People could identify as more than one ethnicity. The results were 69.0% European (Pākehā); 38.3% Māori; 13.5% Pasifika; 5.0% Asian; 0.3% Middle Eastern, Latin American and African New Zealanders (MELAA); and 2.0% other, which includes people giving their ethnicity as "New Zealander". English was spoken by 96.8%, Māori language by 8.5%, Samoan by 1.0% and other languages by 6.3%. No language could be spoken by 2.3% (e.g. too young to talk). New Zealand Sign Language was known by 0.6%. The percentage of people born overseas was 13.4, compared with 28.8% nationally.

Religious affiliations were 30.1% Christian, 0.5% Hindu, 0.2% Islam, 2.6% Māori religious beliefs, 0.5% Buddhist, 0.5% New Age, 0.1% Jewish, and 1.3% other religions. People who answered that they had no religion were 55.5%, and 9.1% of people did not answer the census question.

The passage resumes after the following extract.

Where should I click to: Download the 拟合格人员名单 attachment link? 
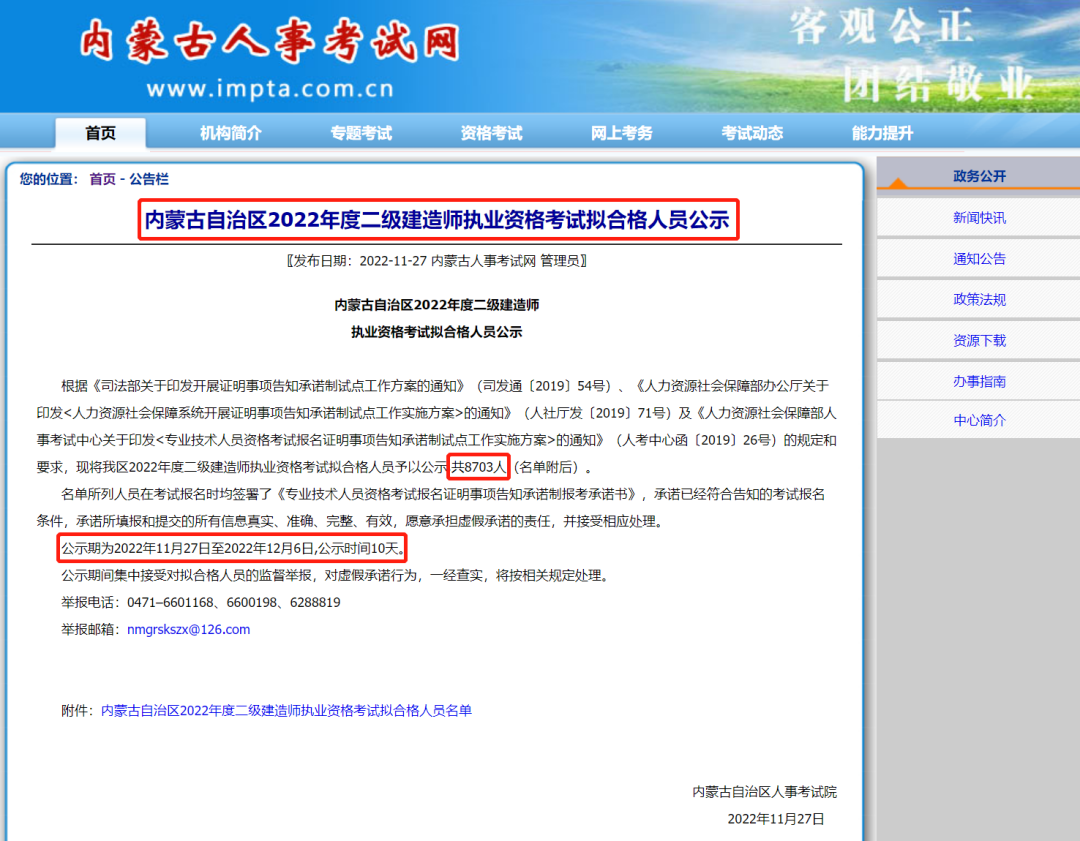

Of those at least 15 years old, 1,665 (8.6%) people had a bachelor's or higher degree, 11,187 (57.6%) had a post-high school certificate or diploma, and 6,096 (31.4%) people exclusively held high school qualifications. The median income was $34,900, compared with $41,500 nationally. 1,347 people (6.9%) earned over $100,000 compared to 12.1% nationally. The employment status of those at least 15 was that 8,979 (46.3%) people were employed full-time, 2,334 (12.0%) were part-time, and 1,014 (5.2%) were unemployed.

Individual wards
| Name | Area (km^{2}) | Population | Density (per km^{2}) | Dwellings | Median age | Median income |
|---|---|---|---|---|---|---|
| Tirau Ward | 293.10 | 2,535 | 8.6 | 960 | 37.0 years | $47,100 |
| Putāruru Ward | 562.61 | 6,993 | 12.4 | 2,619 | 40.0 years | $35,300 |
| Tokoroa Ward | 963.17 | 15,516 | 16.1 | 5,493 | 36.0 years | $33,000 |
| New Zealand |  |  |  |  | 38.1 years | $41,500 |

==Economy==
The district's main industries are forestry and timber production, however land previously in plantation forest is increasingly being converted to dairy production. Several hydroelectric projects are located at the district's western edge.

== Bent St. Skate Park ==
One of South Waikato District's most prominent features is the historical skate-bowl park. It was built in the 1980s, as one of the first skate parks in the country, and was recently chosen for a major refurbishment project. This community-led project is set to receive $550,000 from the South Waikato District Council in order to facilitate its upgrade. Intended upgrades include additional skating features, court area, and seating area.